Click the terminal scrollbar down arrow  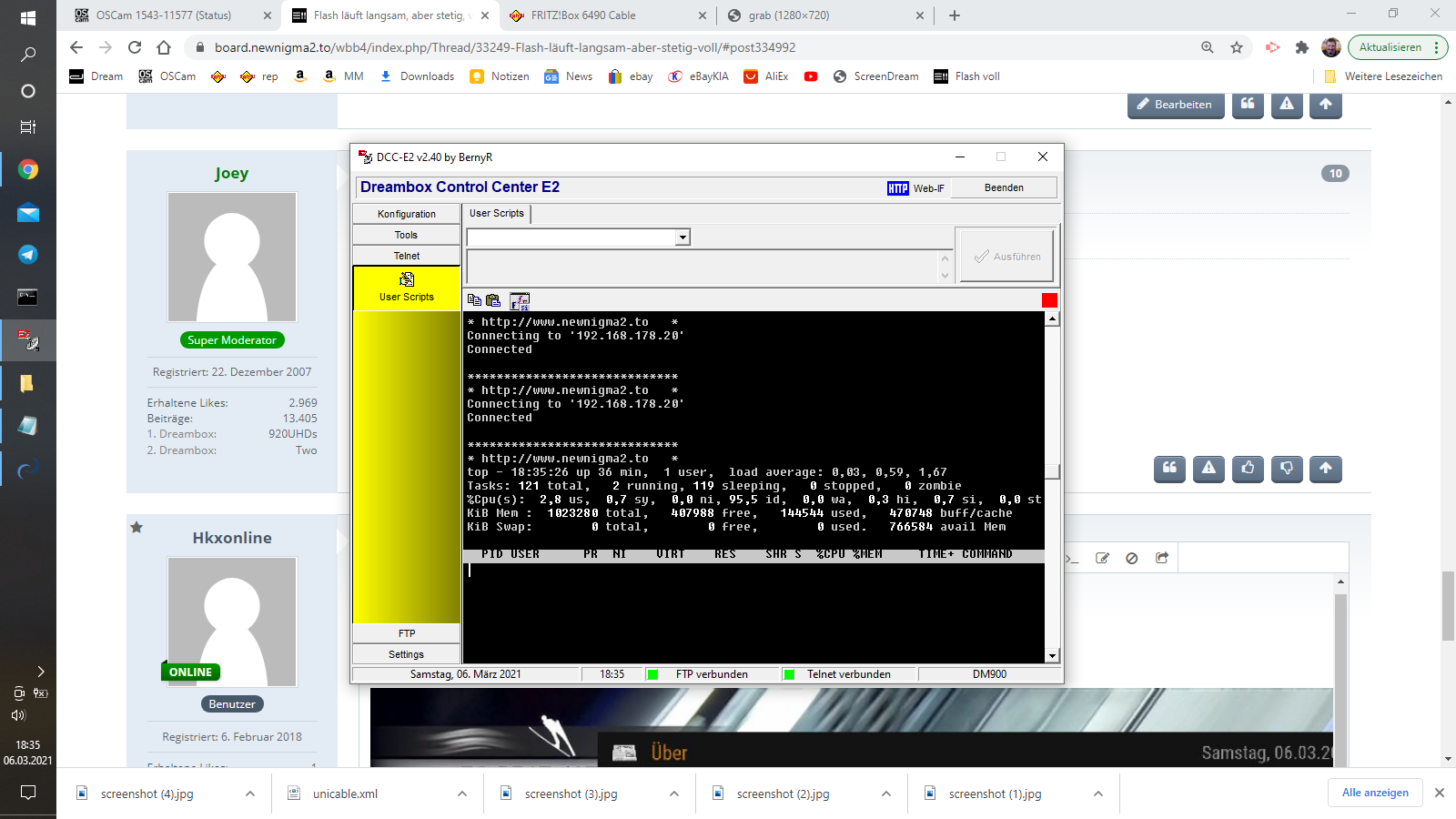tap(1052, 655)
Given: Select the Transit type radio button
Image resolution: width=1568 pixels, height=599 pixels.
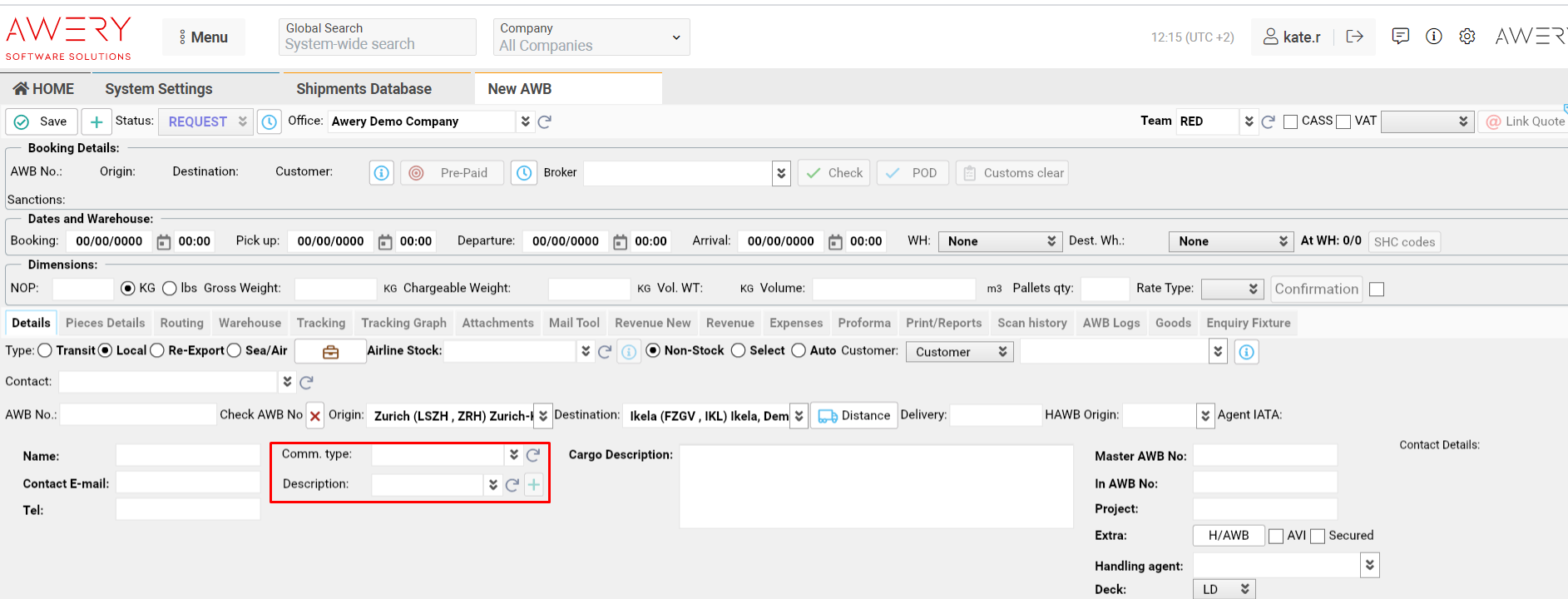Looking at the screenshot, I should [x=45, y=351].
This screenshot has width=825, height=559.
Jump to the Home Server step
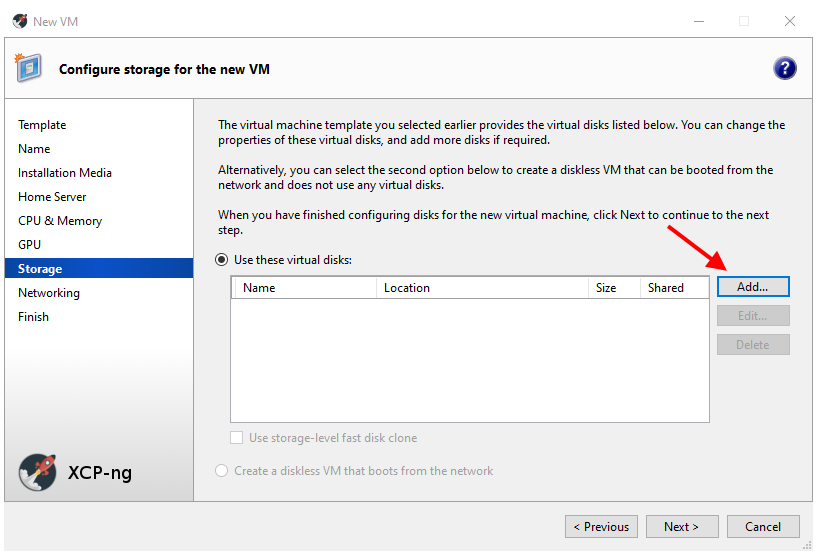point(52,197)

Goal of the exercise: From the line containing "Image resolution: width=1568" down to the final line of the material, restate every line word for word, and only those; drop the pictures.

Worked solution:
Image resolution: width=1568 pixels, height=599 pixels.
Looking at the screenshot, I should [x=45, y=351].
This screenshot has width=825, height=559.
Jump to the Home Server step
point(52,197)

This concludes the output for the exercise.